Metro is looking to make it possible for people to use their cell phones underground, according to Steve Hymon at The Source, Metro's official blog.
Juan thinks this is super exciting. He could go on lengthy diatribes about how this upgrade further positions the system to meet the needs of working professionals (aka the transit choice rider), who would rather leave the driving to Metro while fiddling around on their smartphones during their commutes to work.
I, on the other hand, would like to take a moment to talk about how this could shape preferences for a particular cell phone provider around the region.
Right now, my closest friends in LA have split their allegiances amongst a number of providers: Juan is with T-Mobile; our friend Nurit is with AT&T; BeccaKlaus is on Verizon; and I'm sure somebody I know is on Sprint, except I probably don''t call them very often because they're not IN, as in, IN the Verizon network.
This is because I am IN. I have been a Verizon subscriber for the past six years. And it's certainly not because I love Verizon. Their customer service often leaves something to be desired, and their website is clunky. They charge what I consider an excessive premium to use a Blackberry, so I have stuck to using a phone once touted by the New York Times for its child-friendliness. (GPS? Check. Ability to restrict phone calls? Check twice.)
But Verizon's actual wireless service has been, in my experience, top-notch. With a Verizon phone, I was actually able to make phone calls while I was a student at Smith, which is located in semi-rural western Massachusetts; while I was working at a nerd camp site in a dense redwood forest; and, most importantly, while I was riding the subway in the DC-metro area.

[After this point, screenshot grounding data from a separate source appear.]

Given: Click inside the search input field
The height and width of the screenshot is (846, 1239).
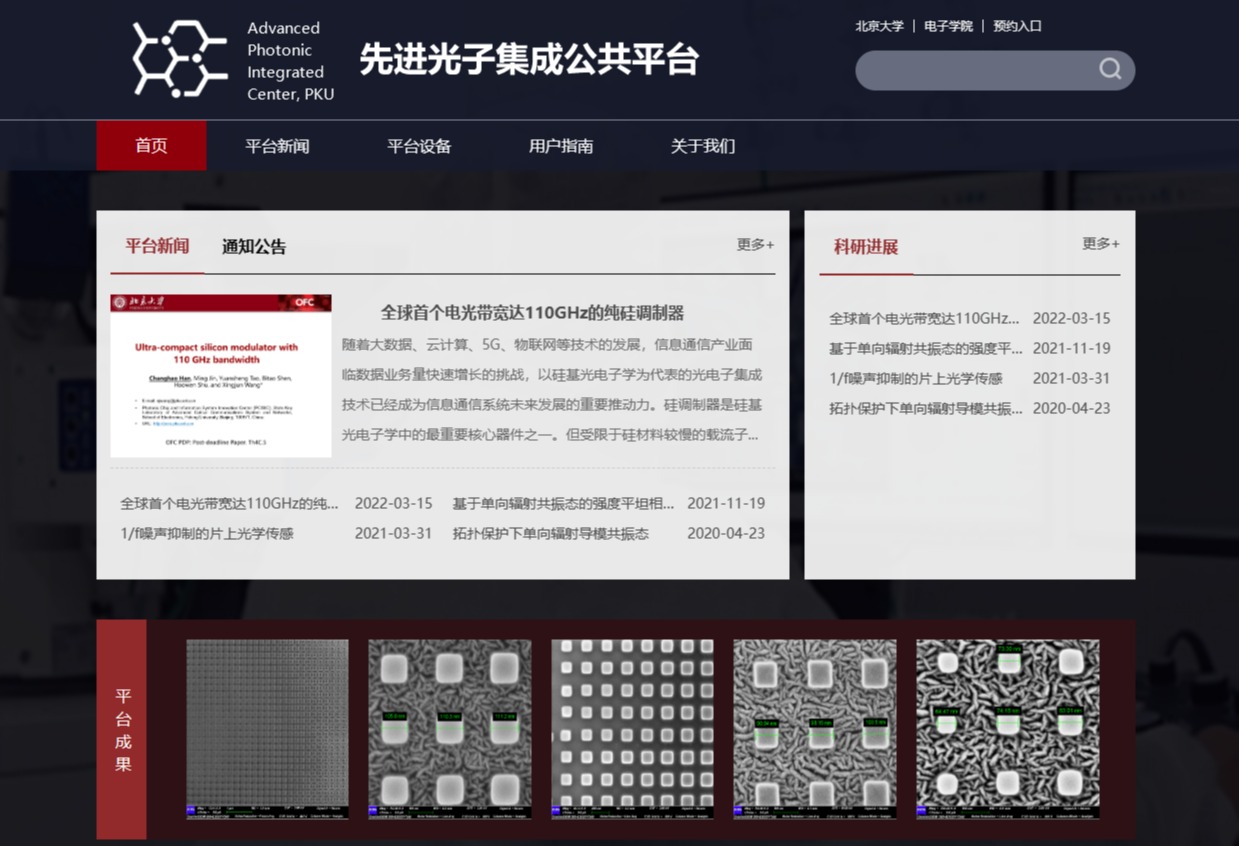Looking at the screenshot, I should pyautogui.click(x=975, y=70).
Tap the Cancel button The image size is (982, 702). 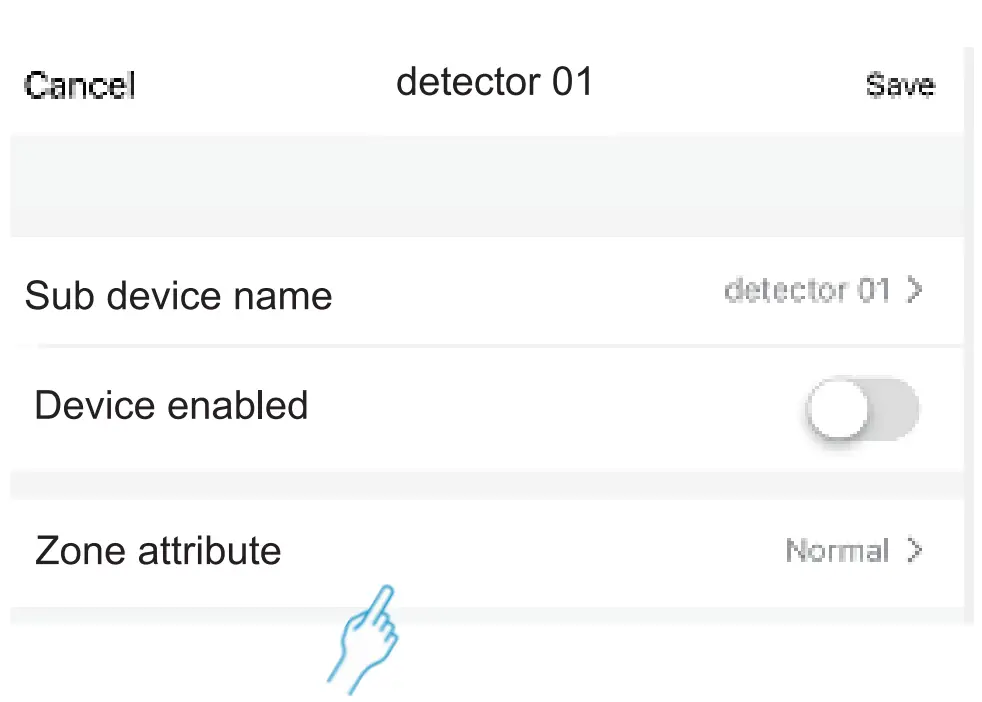79,85
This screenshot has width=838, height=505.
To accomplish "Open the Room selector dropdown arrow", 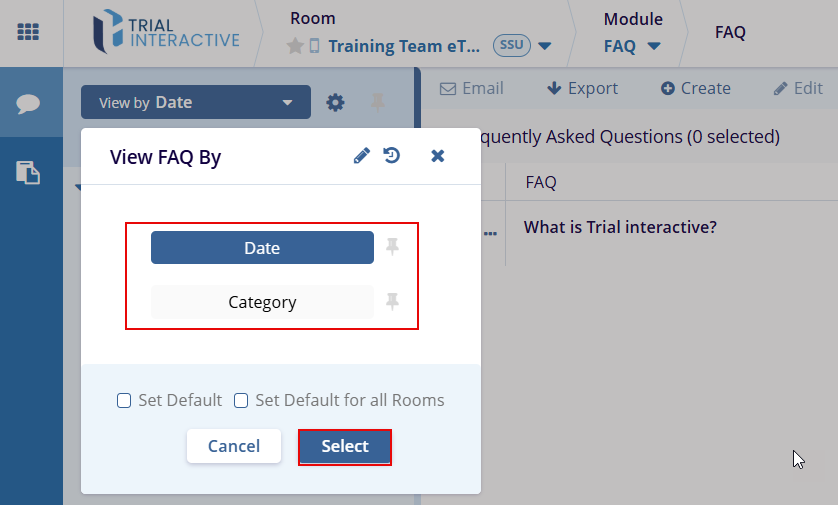I will coord(545,46).
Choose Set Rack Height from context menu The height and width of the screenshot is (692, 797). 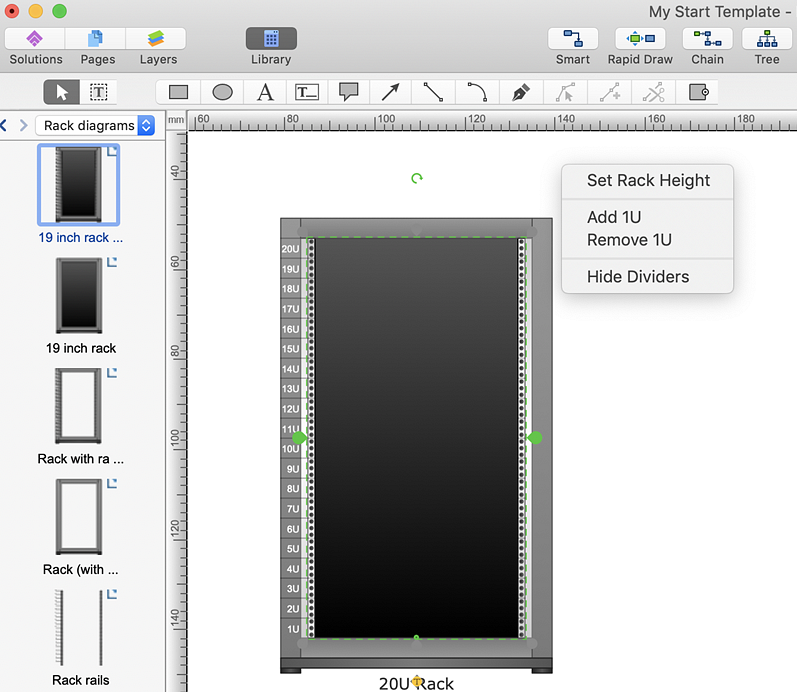(x=648, y=181)
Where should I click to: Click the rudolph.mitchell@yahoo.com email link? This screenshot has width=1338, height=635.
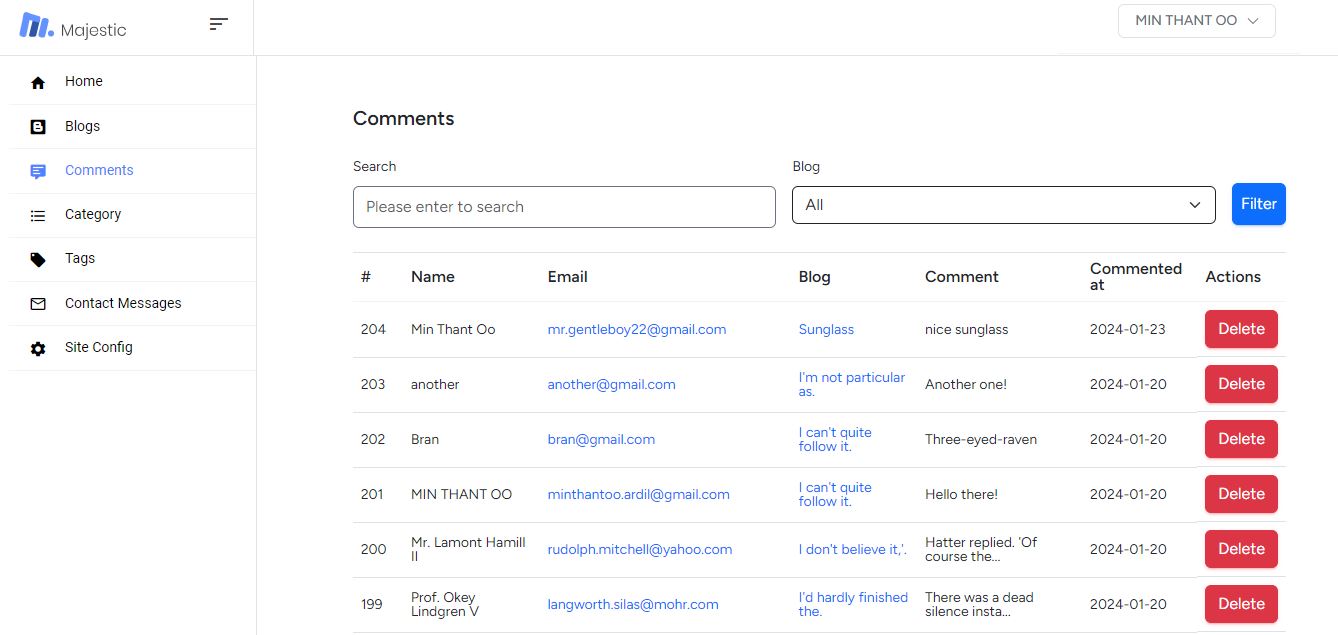(x=640, y=549)
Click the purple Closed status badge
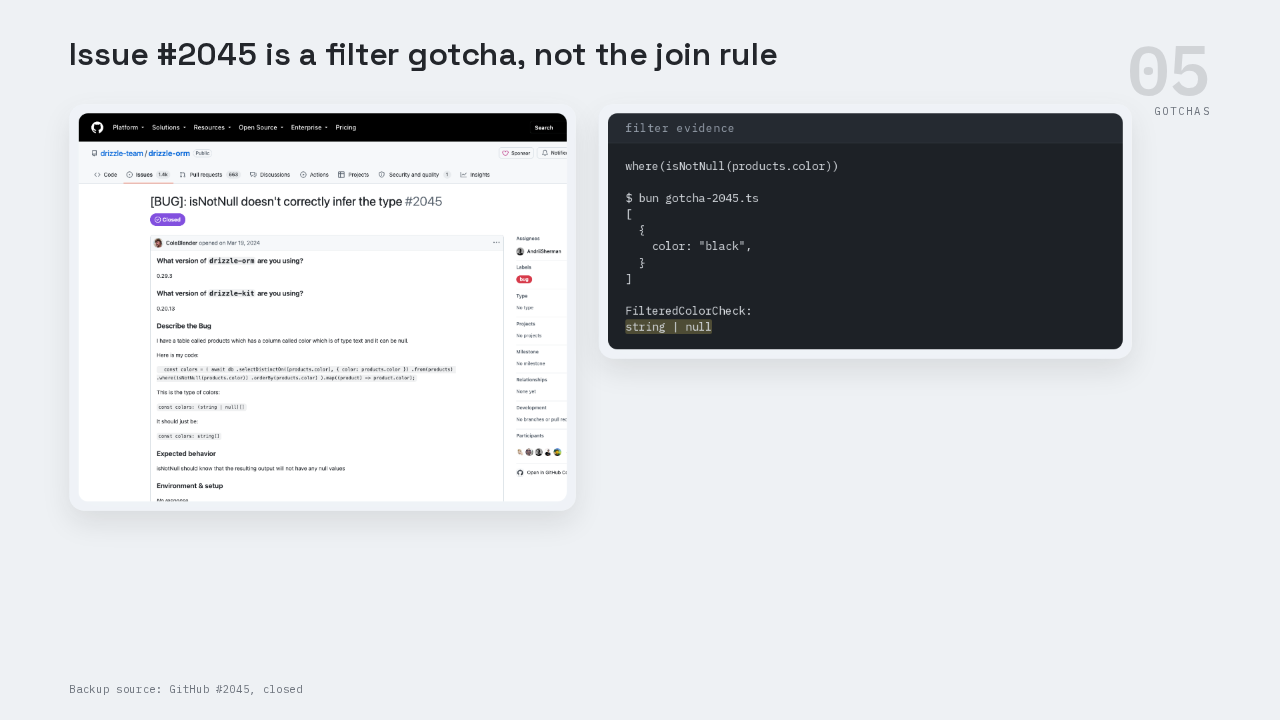Image resolution: width=1280 pixels, height=720 pixels. pyautogui.click(x=168, y=219)
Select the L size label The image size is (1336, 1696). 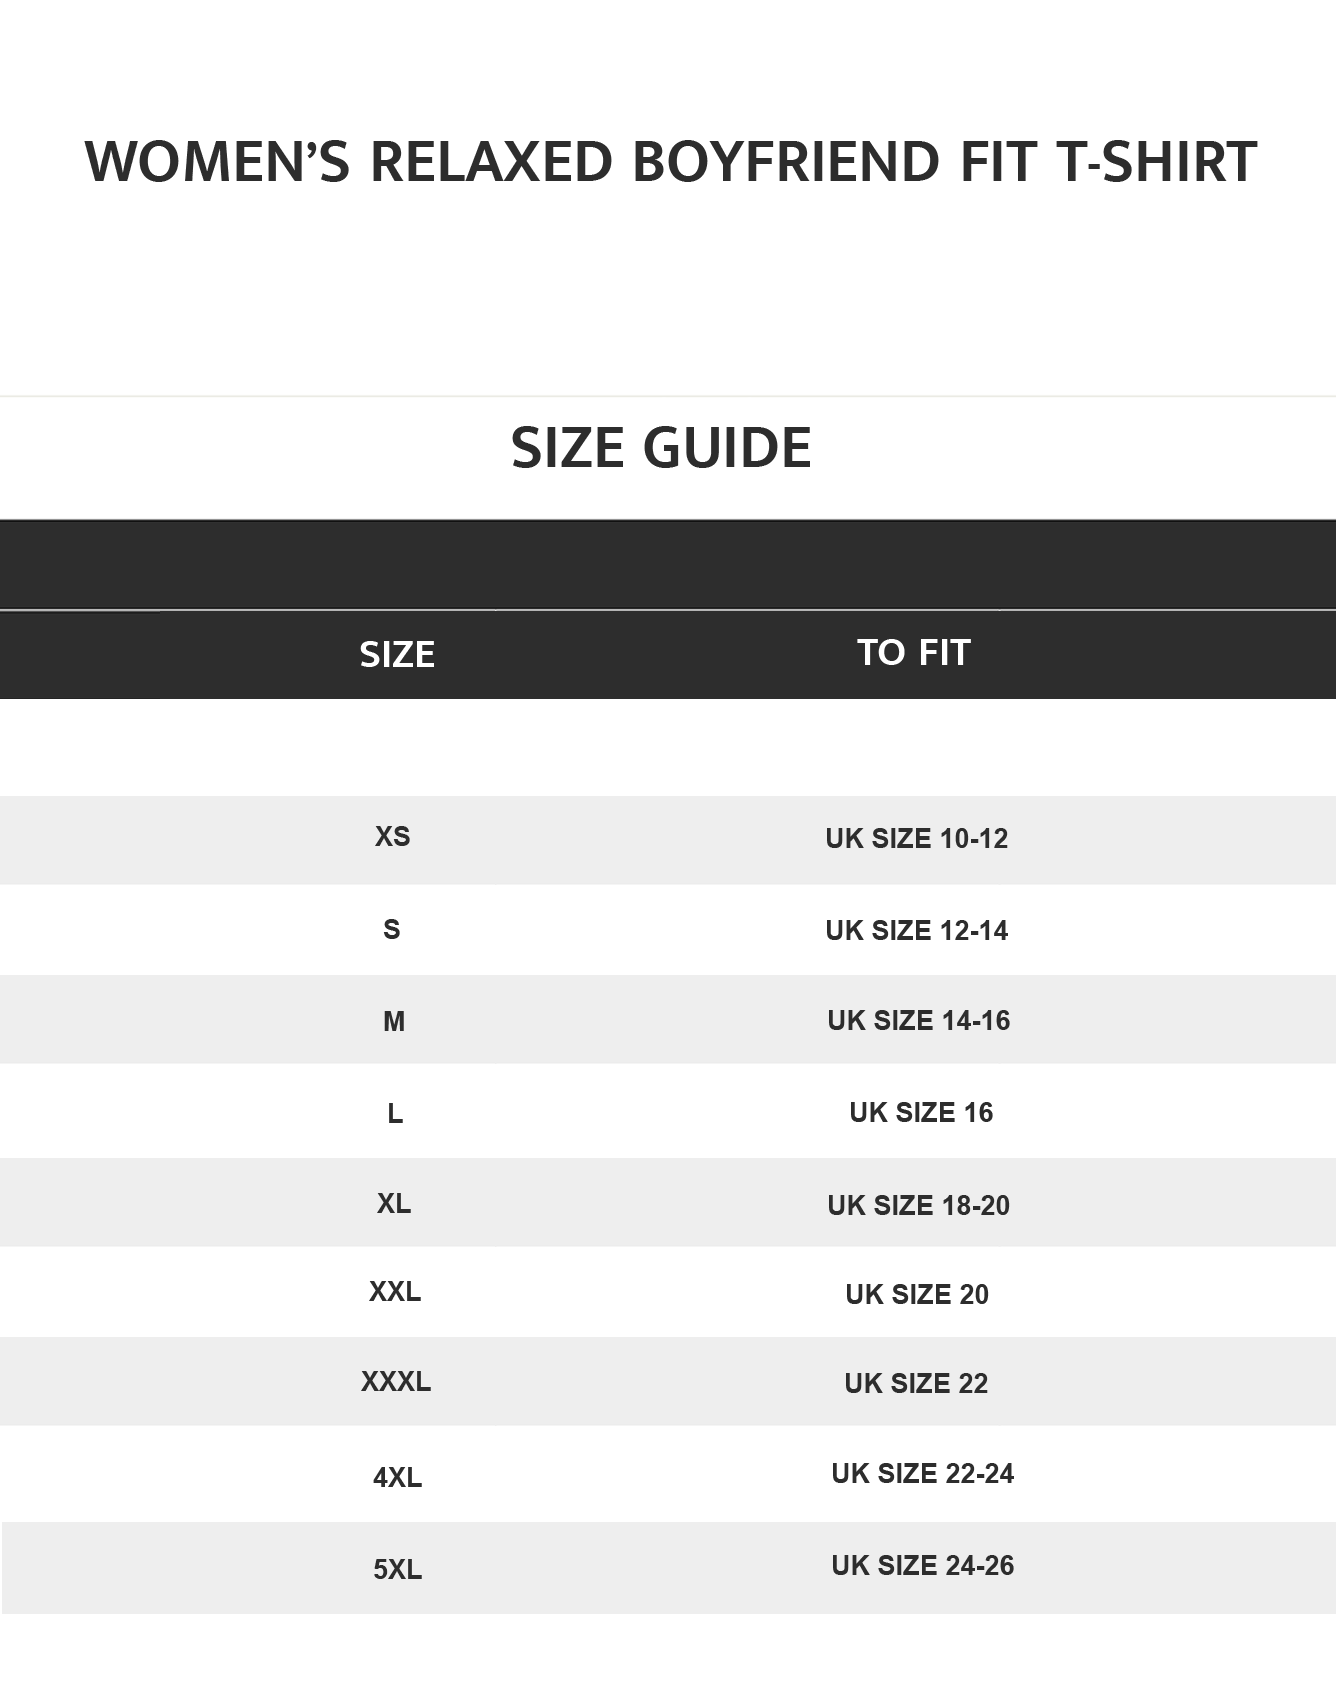click(395, 1113)
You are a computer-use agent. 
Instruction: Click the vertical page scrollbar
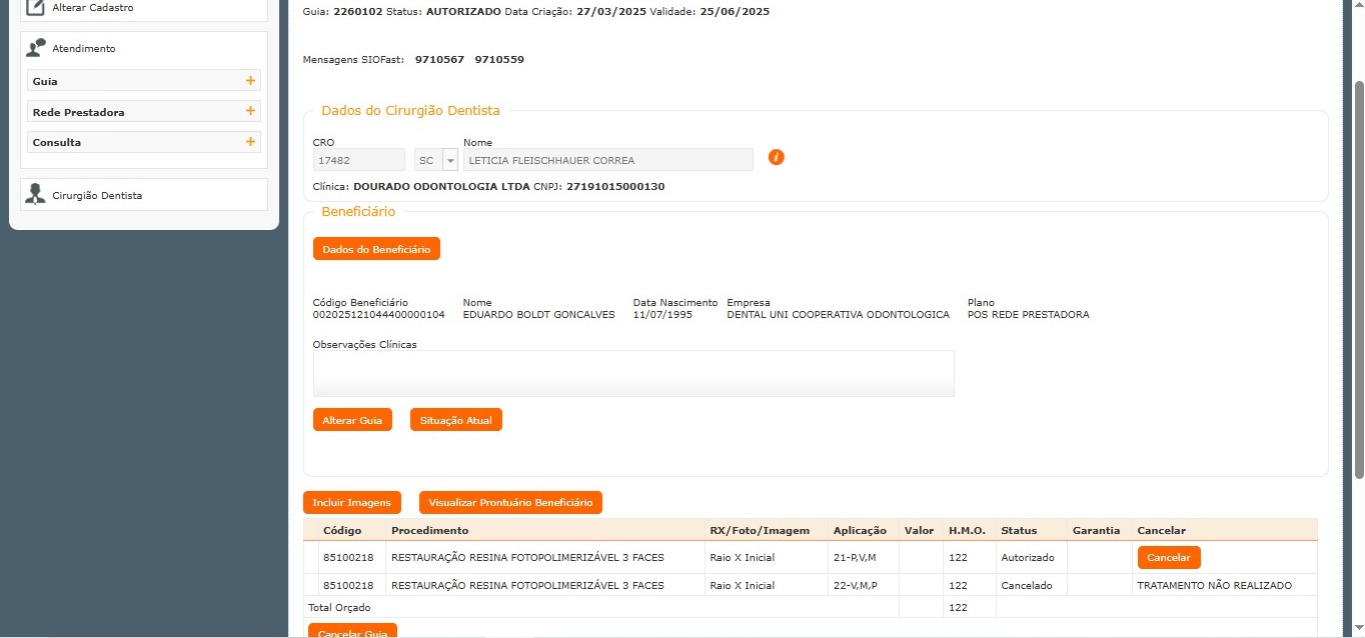pos(1357,280)
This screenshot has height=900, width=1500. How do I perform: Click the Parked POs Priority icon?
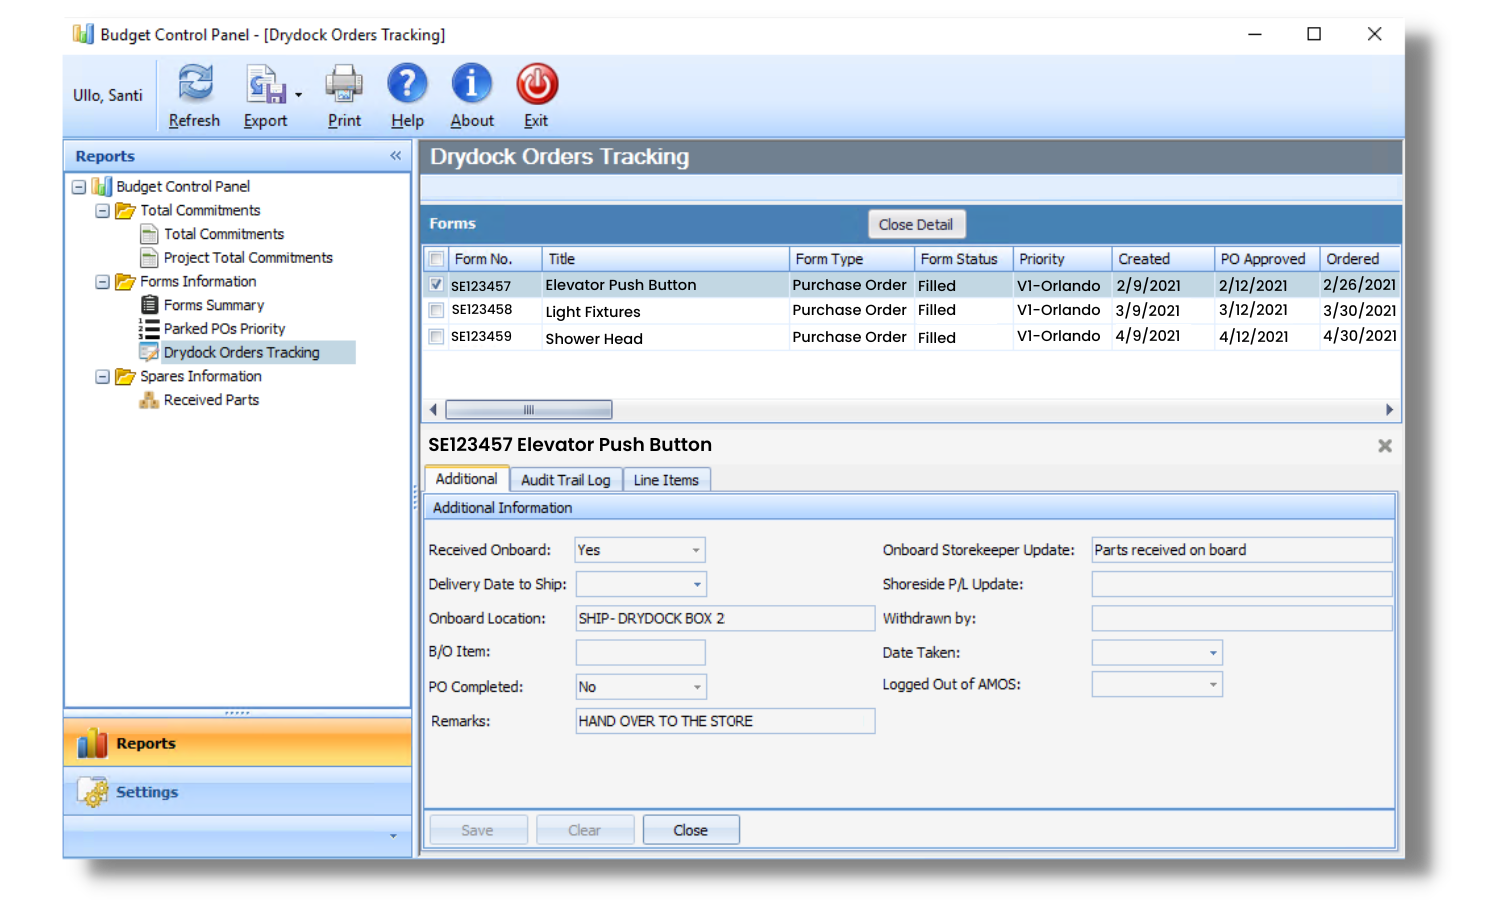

That's right, Angelenos: Cell phone reception doesn't always have to die underground like it does right now in LA.
Out in the DC Metro area, Verizon subscribers have been able to use their phones underground for years (although this has recently been expanded to include three other providers.) This is one of the reasons why so many of my friends and contacts in the DC Metro area are also on Verizon. (Sprint subscribers with roaming-enabled phones could also use their phones underground, but who knows anyone on Sprint?) And because so many of my friends are on Verizon, I have been reticent to leave Verizon myself. Never mind that I don't really talk to people on the phone anymore. I just like having the security of knowing that I'll never get slammed with an egregious bill in case I need to have a marathon sob session with Lizzie G during the weekday hours of 6AM and 8:59PM.
So in conclusion, this whole prospect of an RFP going out to sniff out potential vendors has got me wondering. Who will win? Will underground subway service be limited to just vendor? If so, what criteria will be considered? And would this be enough to change a region's allegiance to a particular vendor, like it has out in DC?